▶ [TASK TO COMPLETE]: Reproduce, word for word, every line starting at the line that contains "The width and height of the screenshot is (1882, 937)." and ending with the final line of the entries.

Start of DATA FOR ANALYSIS

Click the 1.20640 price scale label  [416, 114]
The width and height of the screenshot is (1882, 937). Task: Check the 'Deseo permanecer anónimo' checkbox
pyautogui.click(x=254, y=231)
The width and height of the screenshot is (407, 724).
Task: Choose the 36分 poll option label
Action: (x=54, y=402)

End of DATA FOR ANALYSIS

▶ [ANSWER SPACE]:
The width and height of the screenshot is (1882, 937). Task: Check the 'Deseo permanecer anónimo' checkbox
pyautogui.click(x=254, y=231)
The width and height of the screenshot is (407, 724).
Task: Choose the 36分 poll option label
Action: (x=54, y=402)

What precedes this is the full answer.